GIVEN PROBLEM A: Write out the part of the passage on cities of refuge that starts with "Cities of Refuge: Sanctuary" and goes on through "a fellow Jew?", word for word.

Torah.org Home Subscribe Services Support Us
  The Living Law
Print Version

Email this article to a friend

Parshas Masei

Cities of Refuge: Sanctuary for Survival

The Mitzvah:

Where a Jew killed accidentally, he would go into exile by fleeing to one of the established Orei HaMiklot, "Cities of Refuge" in the Holy Land. There, he would live out his life until the death of the Kohen Gadol. (Bamidbar 35)

Six principal cities of refuge were designated in the Holy Land, three on either side of the River Jordan. In addition, the 42 cities of the Levites scattered throughout the Holy Land similarly served as a safe havens for the accidental killer. He was confined to reside within the walls of this city. This indefinite sentence lasted until the death of the current Kohen Gadol.

Why was the asylum of the cities of refuge necessary for the one responsible by accident in the death of a fellow Jew?

MATERIAL PROVIDED:
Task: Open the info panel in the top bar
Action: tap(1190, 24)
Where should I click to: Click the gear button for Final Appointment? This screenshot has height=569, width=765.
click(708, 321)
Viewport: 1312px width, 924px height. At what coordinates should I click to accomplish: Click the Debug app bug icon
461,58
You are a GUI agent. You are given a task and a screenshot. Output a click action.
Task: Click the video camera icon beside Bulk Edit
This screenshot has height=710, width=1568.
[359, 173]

==

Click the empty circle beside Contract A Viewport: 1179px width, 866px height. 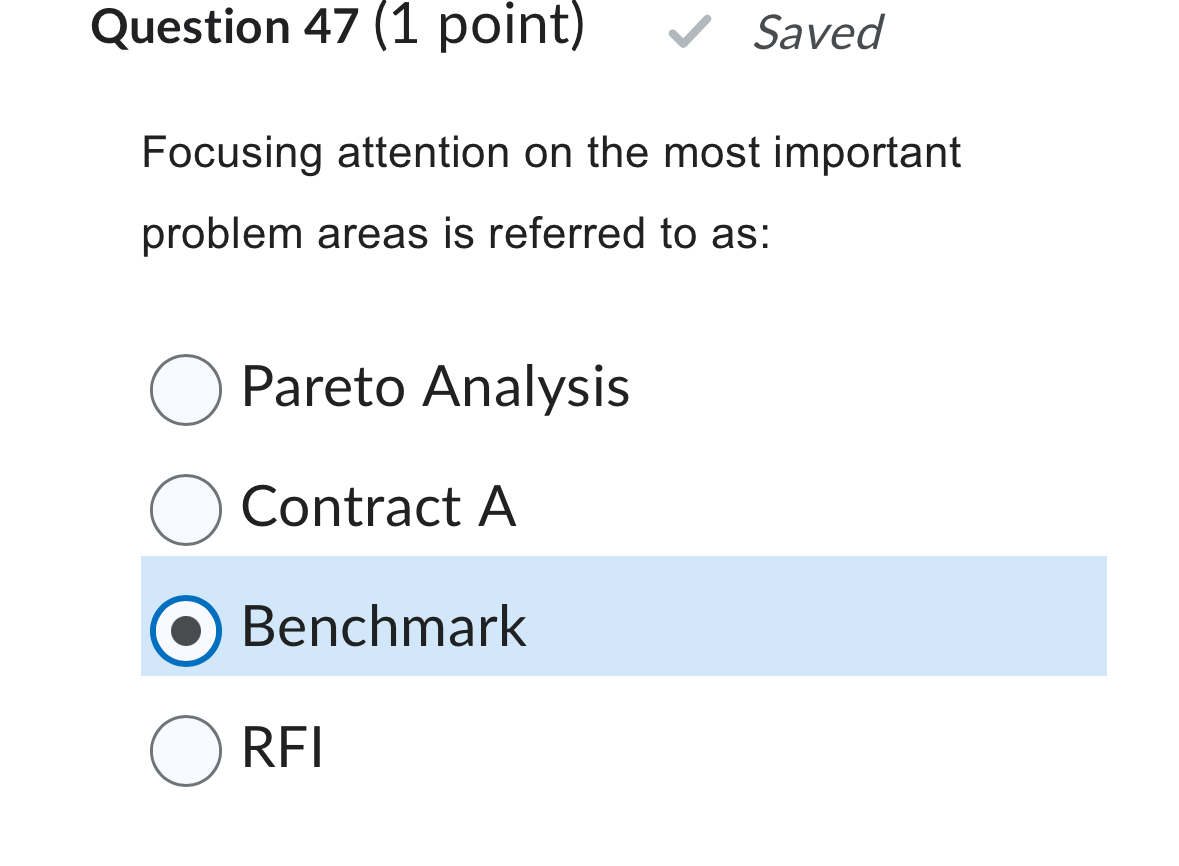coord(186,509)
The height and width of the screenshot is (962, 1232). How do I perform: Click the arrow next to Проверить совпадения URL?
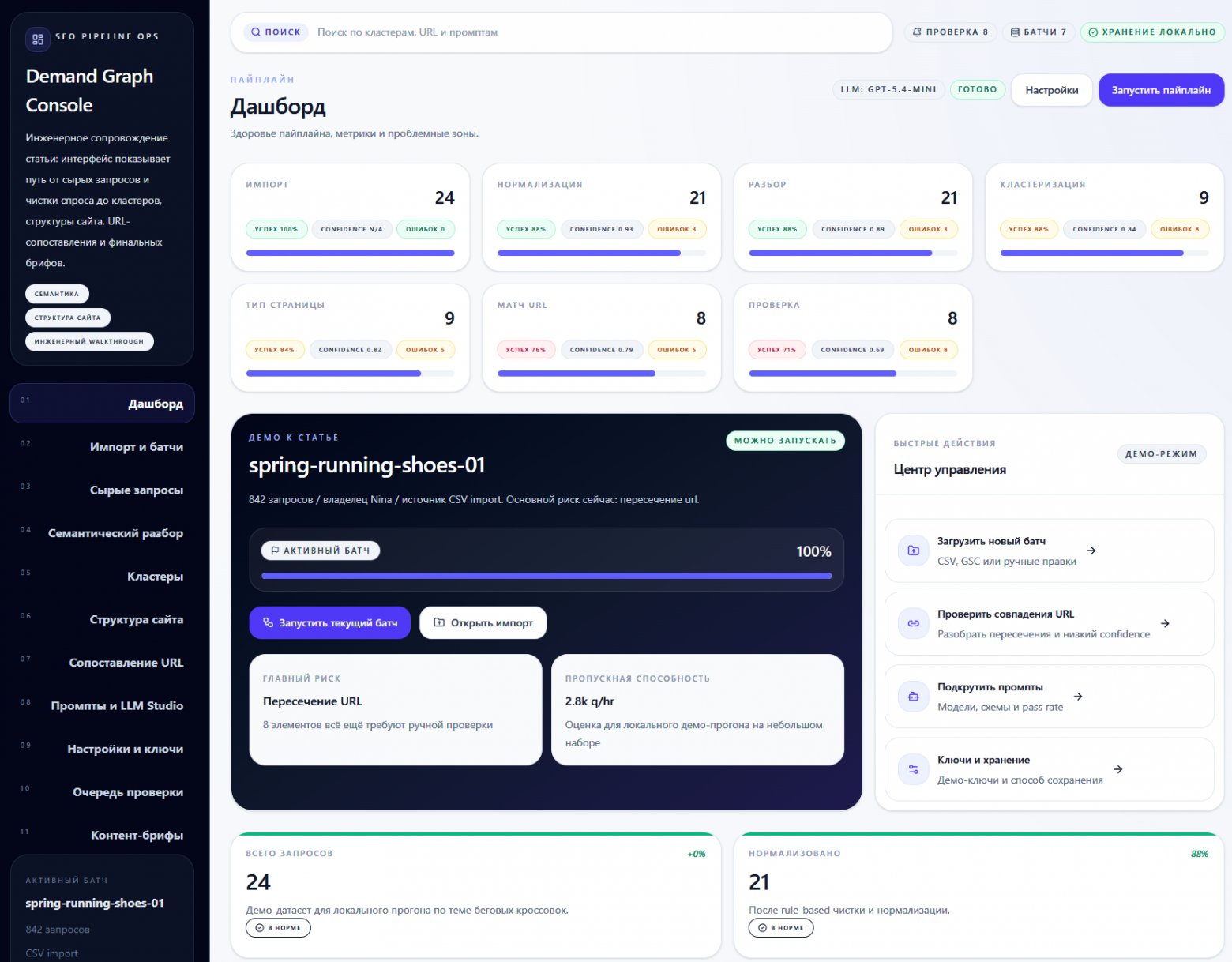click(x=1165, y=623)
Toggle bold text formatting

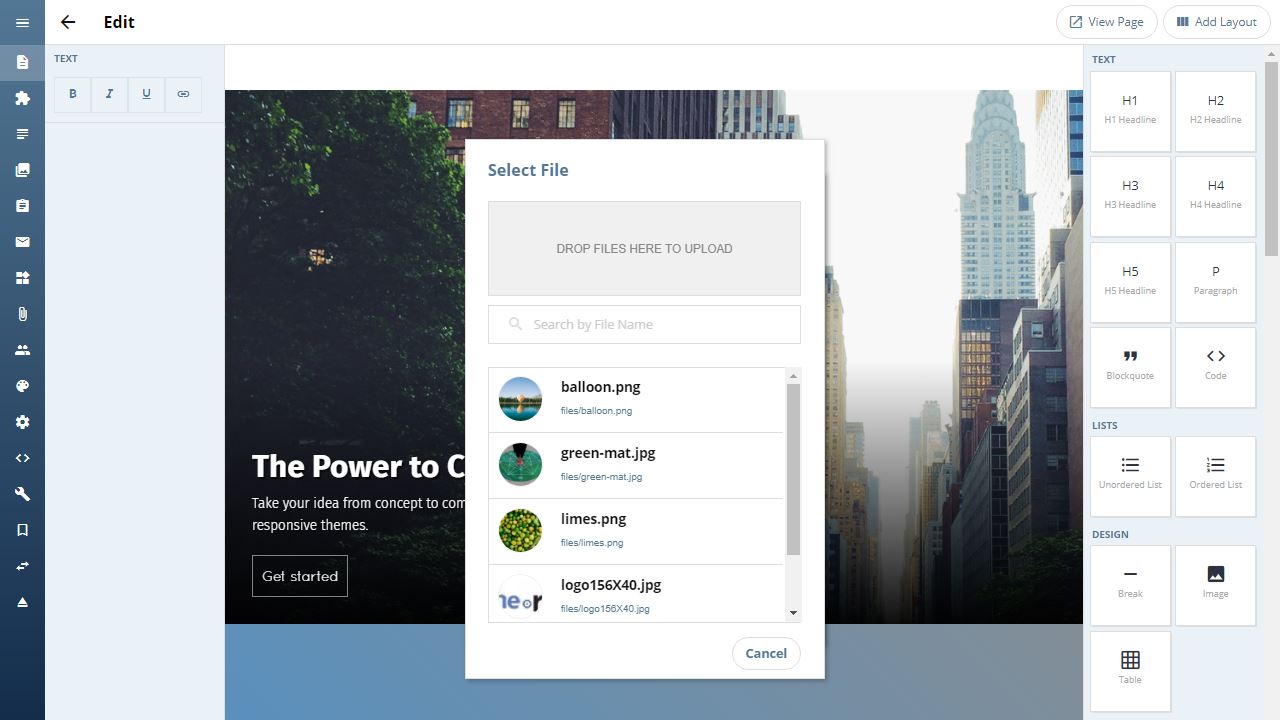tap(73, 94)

GIVEN PROBLEM B: Rewrite the records starting with the line with "The height and" and going on through the line with "tap(73, 94)", requests included, multiplying each coordinate in the answers by 2.45 and rounding to whole numbers, with halves rounded up. Give only those lines and leave the pictures out.

CORRECT OUTPUT A:
Cities of Refuge: Sanctuary for Survival

The Mitzvah:

Where a Jew killed accidentally, he would go into exile by fleeing to one of the established Orei HaMiklot, "Cities of Refuge" in the Holy Land. There, he would live out his life until the death of the Kohen Gadol. (Bamidbar 35)

Six principal cities of refuge were designated in the Holy Land, three on either side of the River Jordan. In addition, the 42 cities of the Levites scattered throughout the Holy Land similarly served as a safe havens for the accidental killer. He was confined to reside within the walls of this city. This indefinite sentence lasted until the death of the current Kohen Gadol.

Why was the asylum of the cities of refuge necessary for the one responsible by accident in the death of a fellow Jew?

CORRECT OUTPUT B:
The height and width of the screenshot is (962, 1232). How do I perform: Click the arrow next to Проверить совпадения URL?
click(x=2854, y=1526)
Toggle bold text formatting

tap(179, 230)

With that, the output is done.